++++ Extracted material

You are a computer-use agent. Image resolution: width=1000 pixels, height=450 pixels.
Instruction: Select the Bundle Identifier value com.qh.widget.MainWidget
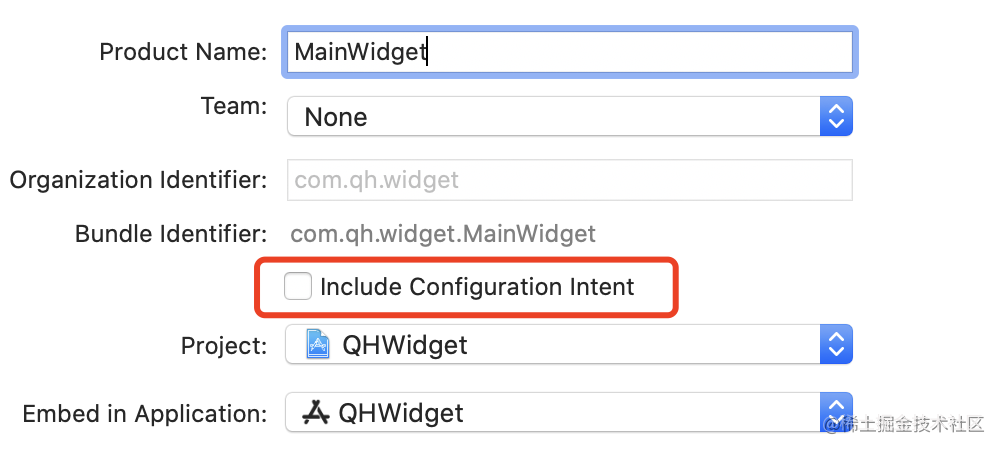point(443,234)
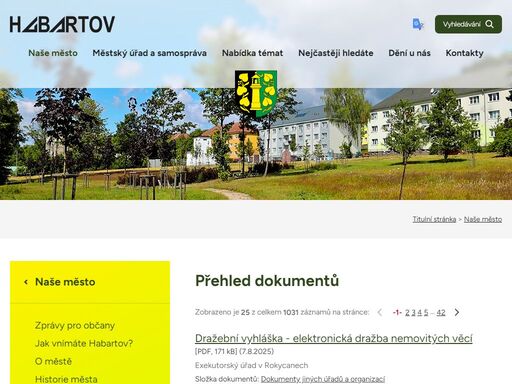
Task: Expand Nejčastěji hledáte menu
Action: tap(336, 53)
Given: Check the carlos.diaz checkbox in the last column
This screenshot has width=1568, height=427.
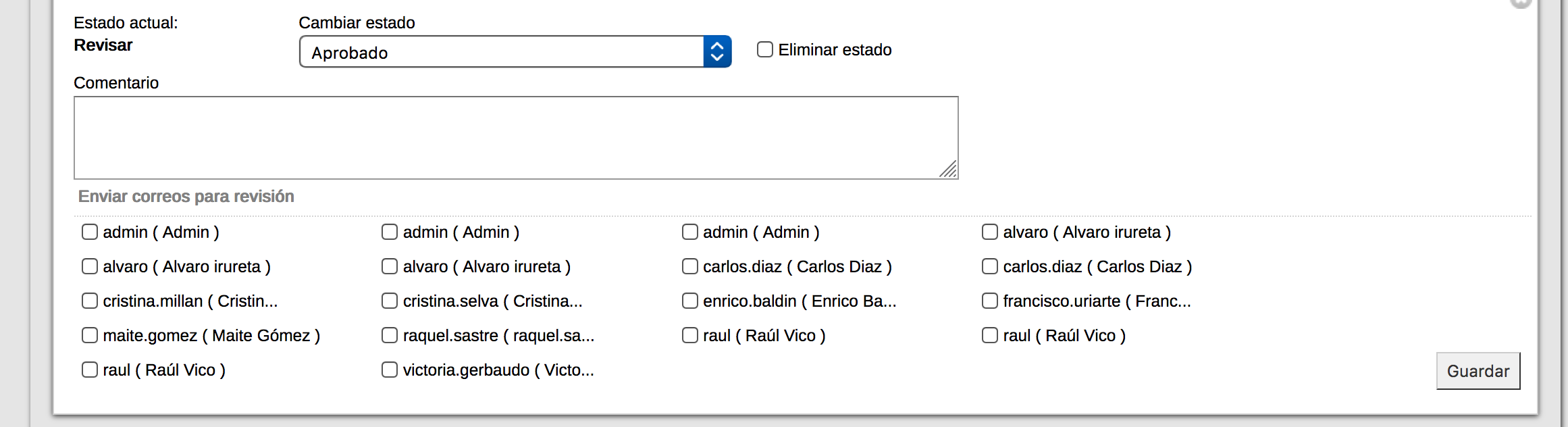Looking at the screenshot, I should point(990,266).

++++++++

*What is needed*. Copy the data exactly. Any picture it contains is to be omitted.

*Written solution*.
You are a computer-use agent. Image resolution: width=1000 pixels, height=450 pixels.
Instruction: Select the Bundle Identifier value com.qh.widget.MainWidget
point(443,234)
Task: Expand Nejčastěji hledáte menu
Action: tap(336, 53)
Given: Check the carlos.diaz checkbox in the last column
This screenshot has width=1568, height=427.
Looking at the screenshot, I should point(990,266).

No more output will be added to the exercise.